**Supplied information**

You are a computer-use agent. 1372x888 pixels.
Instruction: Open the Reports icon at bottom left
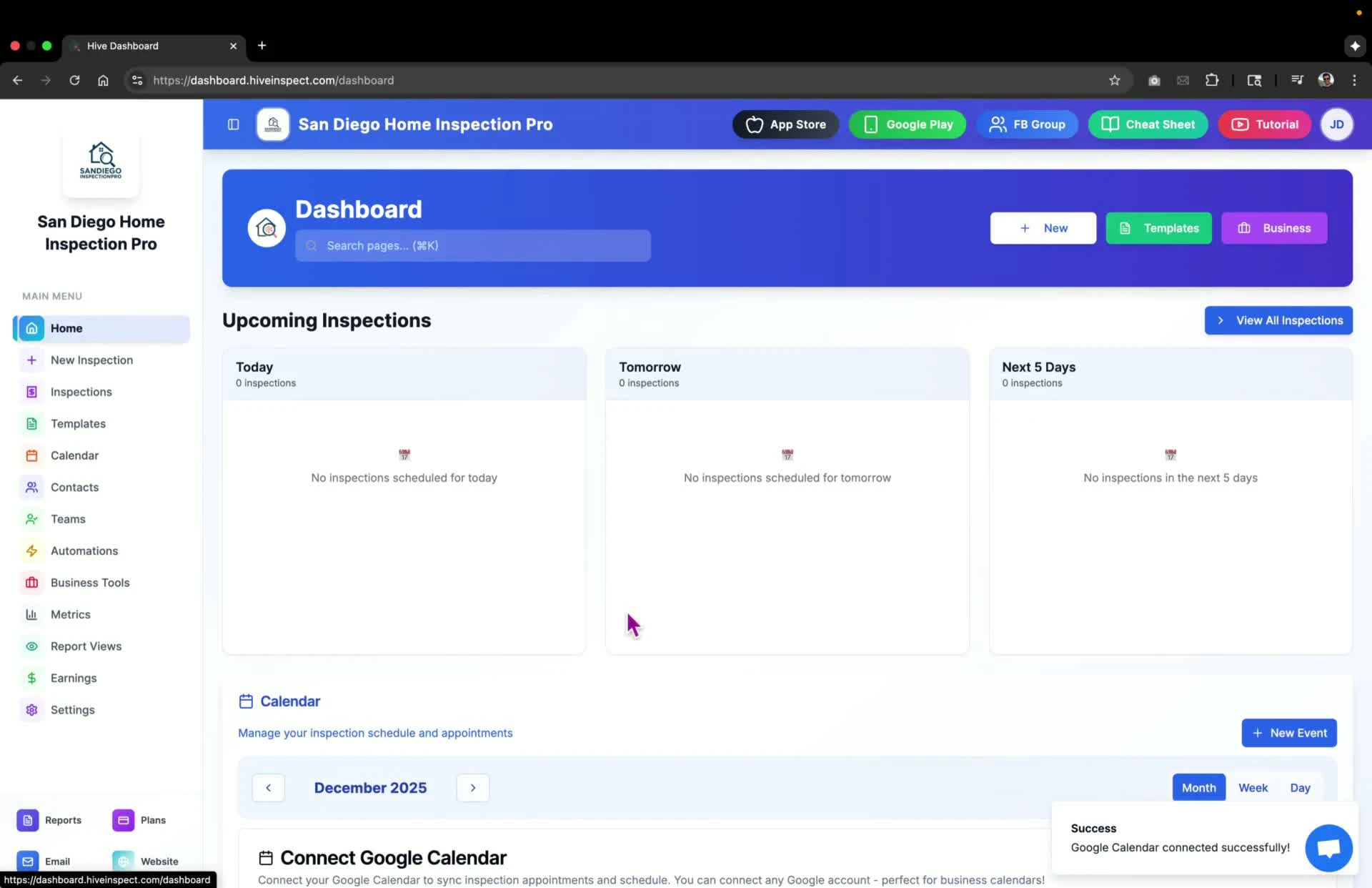[27, 820]
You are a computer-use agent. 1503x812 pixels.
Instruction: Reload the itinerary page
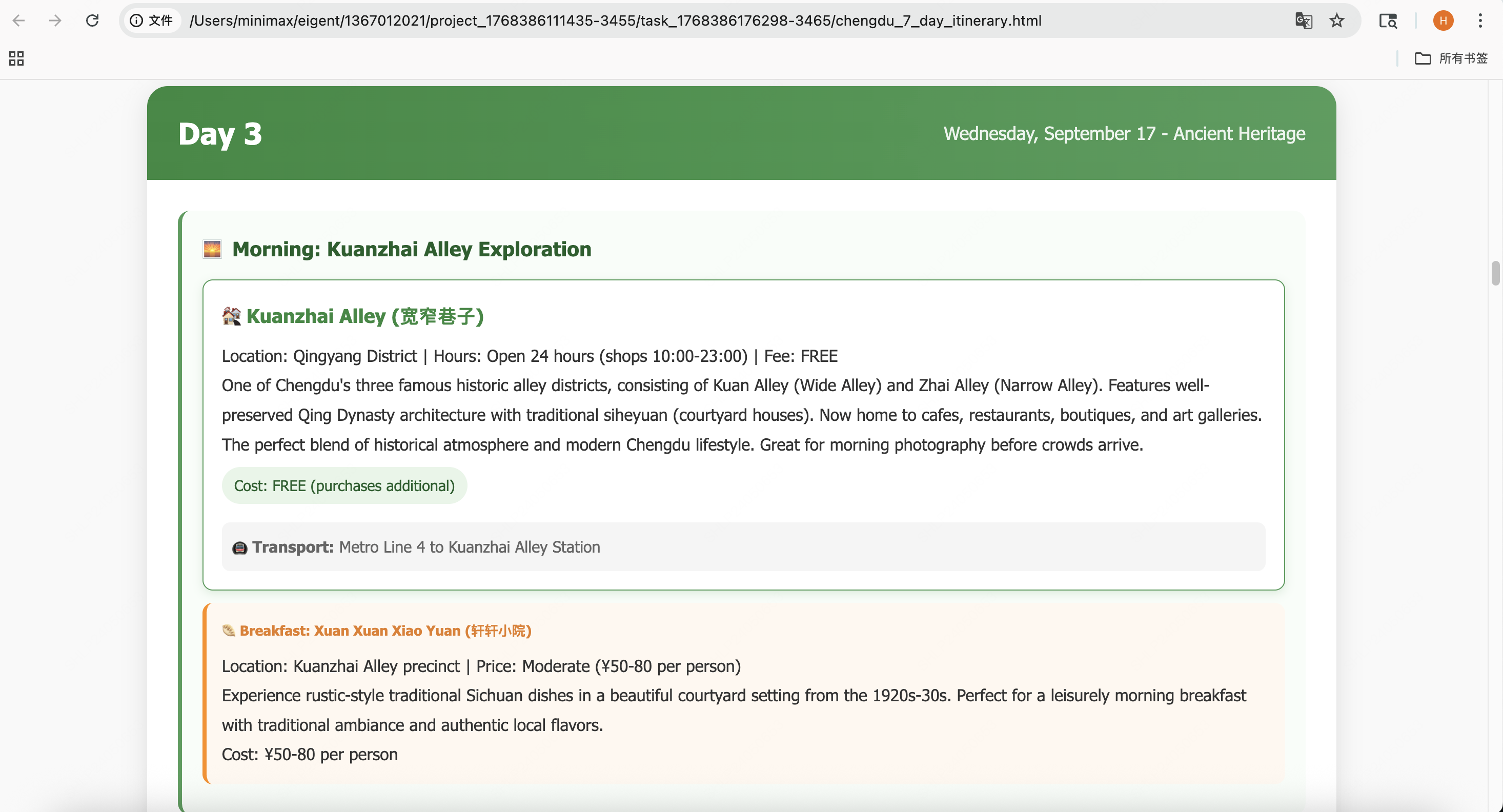tap(92, 21)
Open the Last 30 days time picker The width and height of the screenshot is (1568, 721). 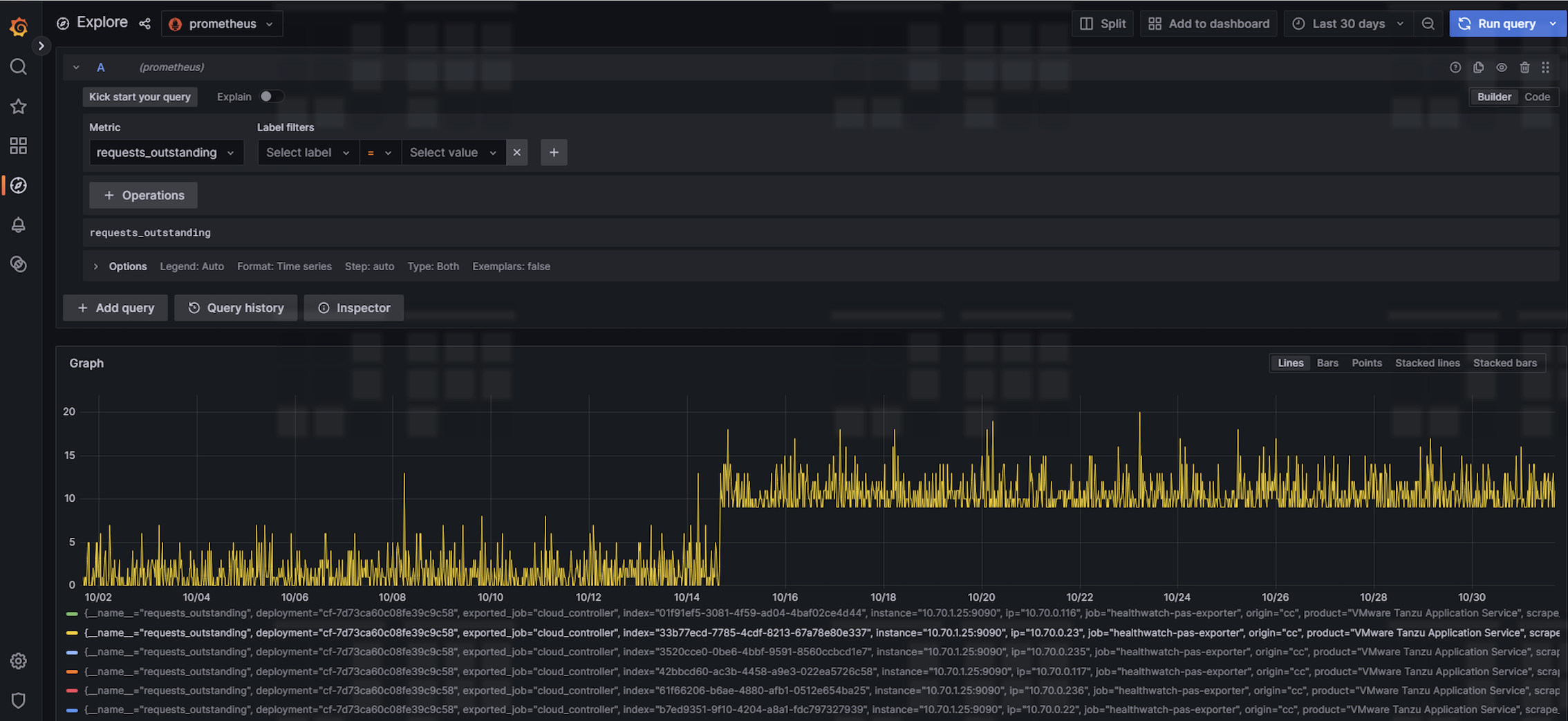[x=1345, y=23]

**Work order**
Your response should be each line that includes the word "computer", copied from the records.

**Solution to this task**
You are a computer-use agent. 1372x888 pixels.
You are a computer-use agent. 1503x812 pixels.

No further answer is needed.